Profiler flows for scans, trace replay, autotuning, and applying results to runtime setup.

Audience: Integration engineers and performance engineers who need to benchmark convolution performance, explore IRC compression quality, or generate runtime plans.

Use this chapter when you want to measure TDSE performance on your hardware, compare execution choices, or generate a runtime plan you can apply in code.

Use this chapter to answer "how should I measure?" Then use Backend and Performance to answer "how should I interpret those results, choose a backend, and decide what evidence is strong enough for PoC or deployment?"

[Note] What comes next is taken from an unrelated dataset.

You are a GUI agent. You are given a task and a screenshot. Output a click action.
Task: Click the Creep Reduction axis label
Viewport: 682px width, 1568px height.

This split is intentional: Telemetry covers continuous runtime observability, while this chapter covers short, explicit measurement passes and runtime-plan generation.

What the Profiler Does

The TDSE Profiler is a CLI module (tdse profiler) that:

benchmarks convolution performance on your hardware
derives an optimal execution plan (backend selection, thread count, precision)
scans IRC compression parameters for the best speed/accuracy trade-off
produces a runtime_plan that can be passed directly to tdse_backend_apply_plan()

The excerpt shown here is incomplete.